Director of the Law Library and Lecturer in Law, Paul Lomio, is quoted in this article on West Publishing Company, now Thompson Reuters Legal:

There may be no more concise way to sum up the changed nature or ambitions of the former West Publishing Company than what Roger Martin says: “We are sort of the next generation of Google–without the garbage–for professionals.”

West was the publisher of legal reference and college textbooks that had been around the Twin Cities since 1872, when John and Horatio West began selling legal compendiums and office supplies to lawyers in St. Paul. It got acquired by Thomson Corporation, a Toronto-based publisher and data-services business, in 1996. Then Thomson acquired Reuters Group, PLC, the London-based news and financial reporting company, in 2008. The two became Thomson Reuters Legal.

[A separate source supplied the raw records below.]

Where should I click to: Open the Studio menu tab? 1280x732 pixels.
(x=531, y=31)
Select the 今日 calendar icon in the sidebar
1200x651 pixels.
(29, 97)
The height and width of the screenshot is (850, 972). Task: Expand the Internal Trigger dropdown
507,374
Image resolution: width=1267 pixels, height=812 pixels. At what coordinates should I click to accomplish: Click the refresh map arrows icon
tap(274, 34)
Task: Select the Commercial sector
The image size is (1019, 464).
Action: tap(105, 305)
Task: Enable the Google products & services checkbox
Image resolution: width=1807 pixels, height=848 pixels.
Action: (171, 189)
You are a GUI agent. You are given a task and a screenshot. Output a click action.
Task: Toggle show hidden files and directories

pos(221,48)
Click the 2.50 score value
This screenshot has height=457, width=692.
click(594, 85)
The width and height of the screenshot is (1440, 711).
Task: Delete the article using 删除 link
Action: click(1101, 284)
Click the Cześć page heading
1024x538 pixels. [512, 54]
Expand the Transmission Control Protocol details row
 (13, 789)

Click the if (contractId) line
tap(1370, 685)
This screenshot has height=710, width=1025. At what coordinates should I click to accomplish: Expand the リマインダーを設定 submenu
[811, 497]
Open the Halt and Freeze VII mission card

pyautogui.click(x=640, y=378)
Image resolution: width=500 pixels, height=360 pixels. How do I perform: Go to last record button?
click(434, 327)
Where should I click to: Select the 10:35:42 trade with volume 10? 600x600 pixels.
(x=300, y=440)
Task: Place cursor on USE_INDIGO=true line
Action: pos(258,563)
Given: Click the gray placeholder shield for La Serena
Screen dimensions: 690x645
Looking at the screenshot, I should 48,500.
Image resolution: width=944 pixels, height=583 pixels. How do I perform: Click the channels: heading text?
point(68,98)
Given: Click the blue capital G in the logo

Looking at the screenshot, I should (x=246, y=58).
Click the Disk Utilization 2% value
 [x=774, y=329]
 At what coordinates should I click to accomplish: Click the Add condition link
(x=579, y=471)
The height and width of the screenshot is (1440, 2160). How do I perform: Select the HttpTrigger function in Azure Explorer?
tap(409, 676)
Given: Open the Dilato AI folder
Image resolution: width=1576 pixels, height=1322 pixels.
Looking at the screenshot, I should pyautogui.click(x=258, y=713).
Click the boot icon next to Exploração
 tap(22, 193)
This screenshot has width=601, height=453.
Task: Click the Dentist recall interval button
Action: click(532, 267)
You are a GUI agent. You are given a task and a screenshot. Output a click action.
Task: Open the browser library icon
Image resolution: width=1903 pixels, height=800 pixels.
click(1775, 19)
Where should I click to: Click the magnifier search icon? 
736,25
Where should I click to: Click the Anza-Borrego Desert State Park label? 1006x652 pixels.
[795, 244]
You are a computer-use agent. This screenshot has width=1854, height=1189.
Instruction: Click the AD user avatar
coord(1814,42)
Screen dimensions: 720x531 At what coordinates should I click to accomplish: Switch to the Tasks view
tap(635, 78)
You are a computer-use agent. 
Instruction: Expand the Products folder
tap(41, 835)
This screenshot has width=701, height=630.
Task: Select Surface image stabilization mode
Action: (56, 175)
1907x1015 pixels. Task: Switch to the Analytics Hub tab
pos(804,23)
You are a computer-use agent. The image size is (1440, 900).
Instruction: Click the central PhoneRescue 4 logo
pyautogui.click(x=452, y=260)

Martin is a Thomson Reuters director and dean of the Rotman School of Management at the University of Toronto. He’s been a champion of Thomson’s West and Reuters acquisitions, which both drew criticism that Thomson was overpaying.

“We were surprised by the preference for West,” says Paul Lomio, director at the Stanford law library (who’s been an advisor to Westlaw). “People believe in them more because they’ve been around so long.” Many preferred Westlaw’s system of head notes, summaries, and citations, carried over from West’s old hard-copy law books.